Indifi serves travel firms, restaurants, small hotels, retail business and small-fleet truck operators. “While travel business and restaurants have been underserved segments, they now have extensive electronic data footprints, whether it is their banking transactions or online profiles, which you can use to underwrite the deals,” says Mittal. The firm has worked extensively with firms such as Zomato to understand the restaurant business better. “Our product is designed to manage the cash flows of the business. For instance, we provide term loans to restaurants for renovation or expansion, but for wire transfer or travel businesses, we provide working capital loans, as their cash turnover is very high,” he explains.
Others give loans and step back, but Razorpay goes one step further. It helps maintain all aspects of its borrowers’ business. In December 2018, the company introduced an AI-driven banking platform. It manages salary and vendor payments for its clients, apart from receivables, seamlessly integrating Razorpay with their accounting and customer-relationship management (CRM) software. Their tech makes them a one-stop shop for all client needs. And yes, they have the lending bit covered as well — they offer loans to clients to solve their liquidity and cash-flow challenges. Since they have all the data about the business, they offer collateral-free loans and do quick settlements, deducting the outstanding loan from the payments processed.
Co-founder and CEO Harshil Mathur says that they are a tech company first. Payment solution is just one of the things they do. The firm has seen more than 10x growth in its payment-processing value, from about Rs.4 billion two years ago to about Rs.40 billion currently. For the company, loans and banking services contribute only 12-15% of the revenue, but it is determined to increase this in the future. “While payments will continue to be the core of what we do, 40% of our revenue will come from non-payment business in a couple of years. Our goal is to provide our clients with the entire spectrum of services — from banking to lending to payments,” shares Mathur. It recently announced that it can process payments in over 100 international currencies as well.
Hungry start-ups and existing digital infrastructure did speed up fintech adoption, but there is credit to be given to regulatory authorities — RBI, Sebi or IRDA — as well. They have actively encouraged innovation and made the environment conducive. Their enthusiasm notwithstanding, technology is always going to gallop faster than the speed at which we can build the regulatory framework around it. “We will always be playing catch-up. It remains to be seen how quickly we can adapt”, says T-Hub’s Narayan.

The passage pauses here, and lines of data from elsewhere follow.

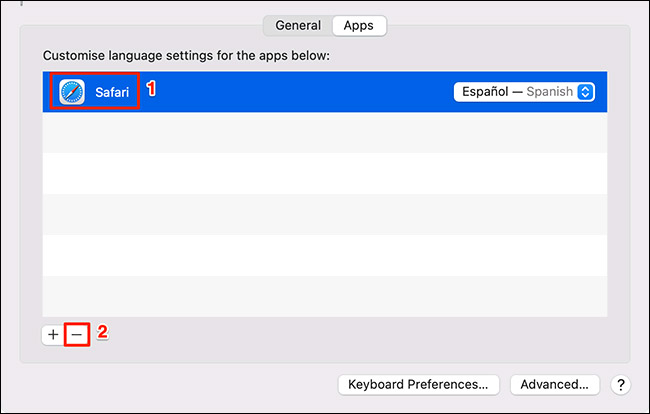Screen dimensions: 650x414
Task: Click the Safari compass app icon
Action: (x=73, y=92)
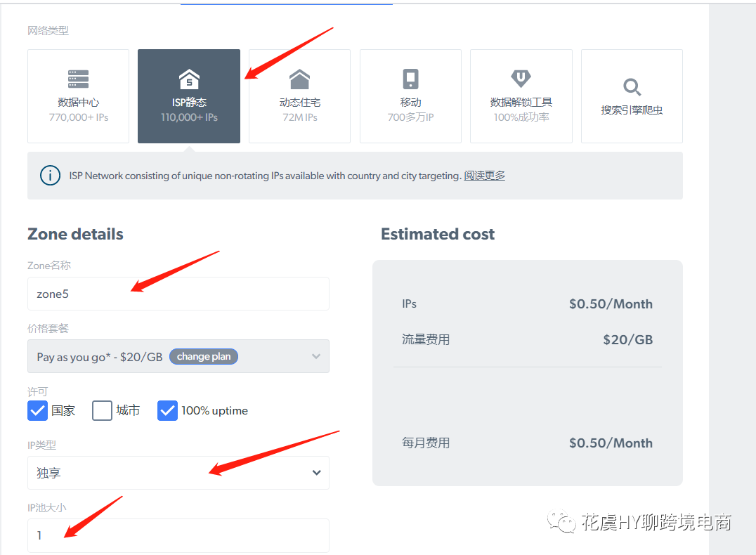Click the ISP静态 house icon
Image resolution: width=756 pixels, height=555 pixels.
188,77
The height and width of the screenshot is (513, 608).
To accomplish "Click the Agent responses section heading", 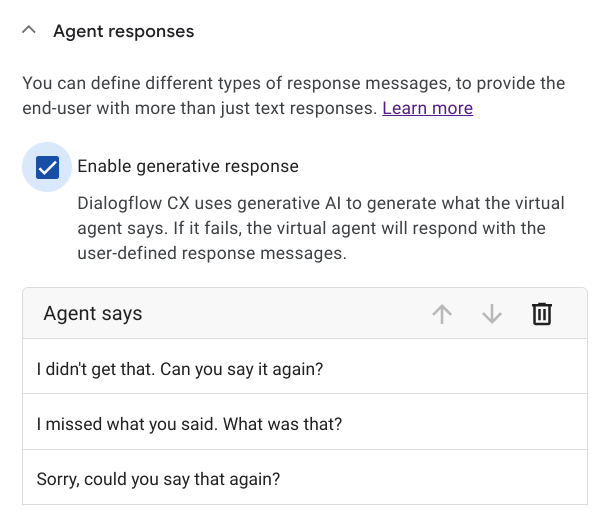I will (123, 31).
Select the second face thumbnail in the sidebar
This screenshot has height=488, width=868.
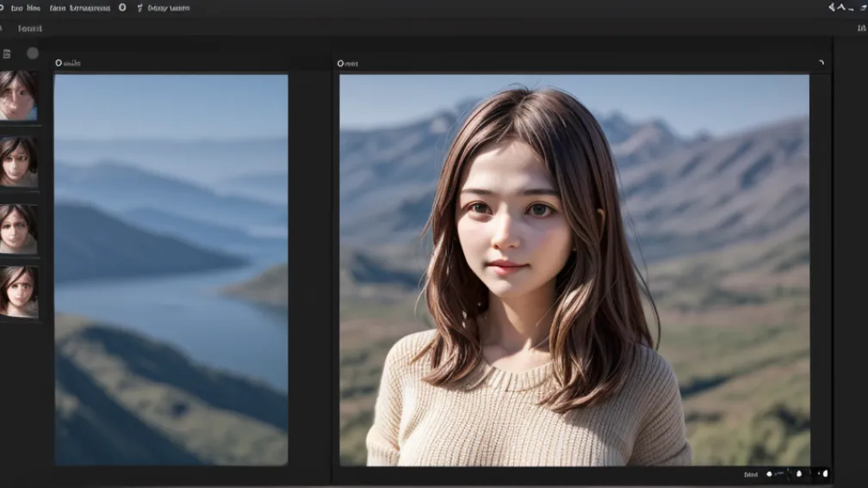click(18, 162)
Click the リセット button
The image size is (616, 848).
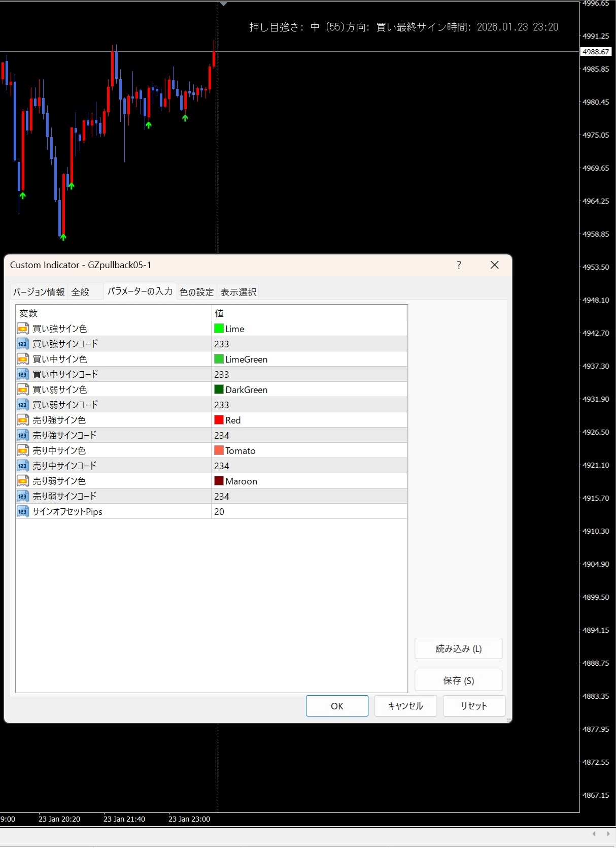point(474,706)
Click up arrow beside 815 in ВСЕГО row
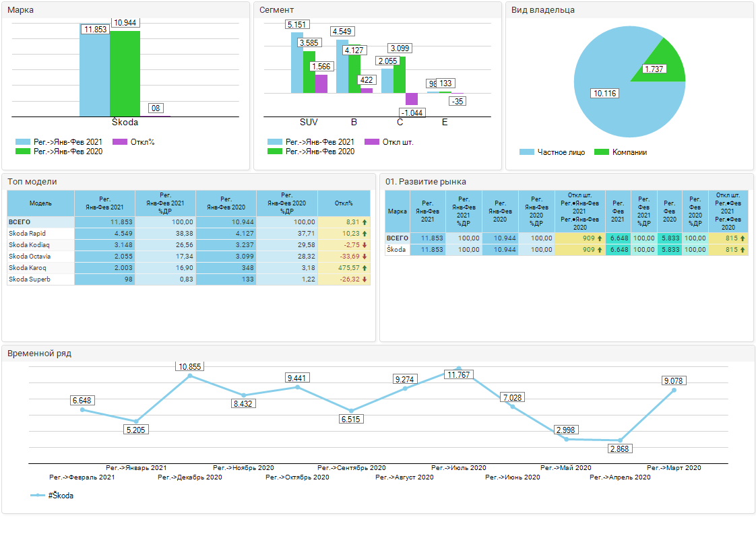The height and width of the screenshot is (534, 756). click(x=743, y=238)
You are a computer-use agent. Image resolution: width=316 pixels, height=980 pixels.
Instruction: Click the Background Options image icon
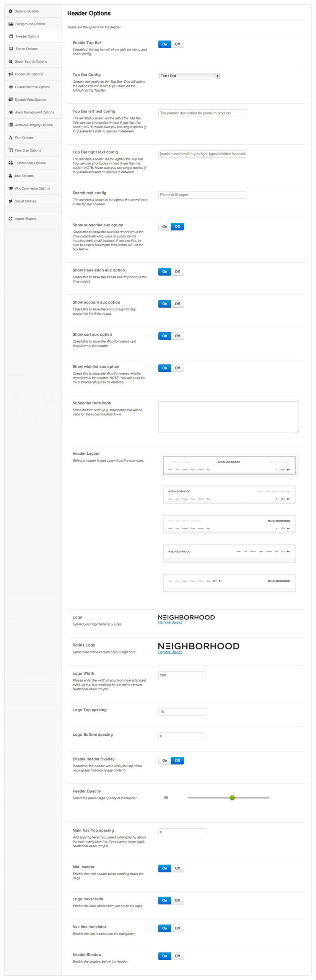(11, 24)
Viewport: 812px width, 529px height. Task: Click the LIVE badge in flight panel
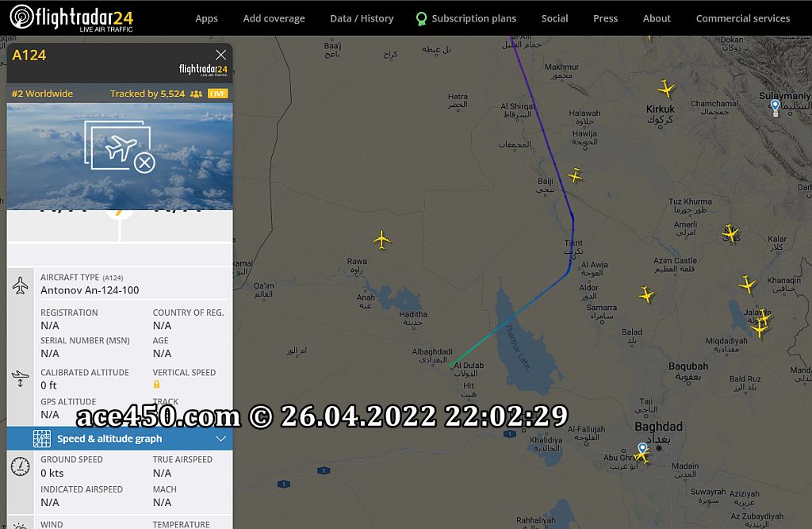pos(217,94)
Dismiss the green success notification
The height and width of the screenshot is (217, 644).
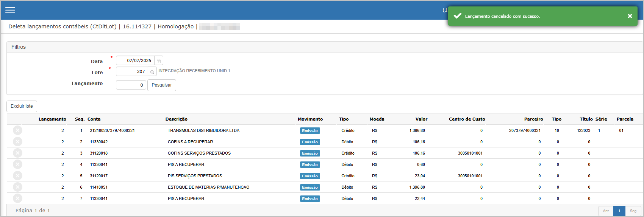click(630, 16)
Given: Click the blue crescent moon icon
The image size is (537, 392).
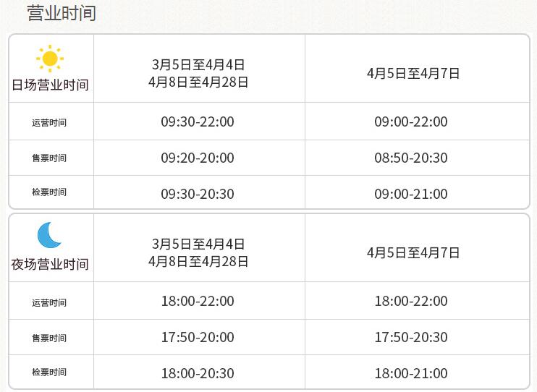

The race is definitely gathering pace and Vivek Belgavi believes that the Indian ecosystem is already leading. “Our payment systems are the best in the world,” says the partner and fintech leader at PwC India. “Thanks to the interoperability offered by a common platform and low-cost, last-mile access, India is now becoming a reference point in the global fintech space. We will see the emergence of global companies from India.” BCG’s Bansal says that whoever can offer customers a seamless experience will take home the trophy. “Most of the firms will have a huge wealth of data through the customer lifecycle, but the ones that offer interoperability and ubiquity will win over the customer,” he says.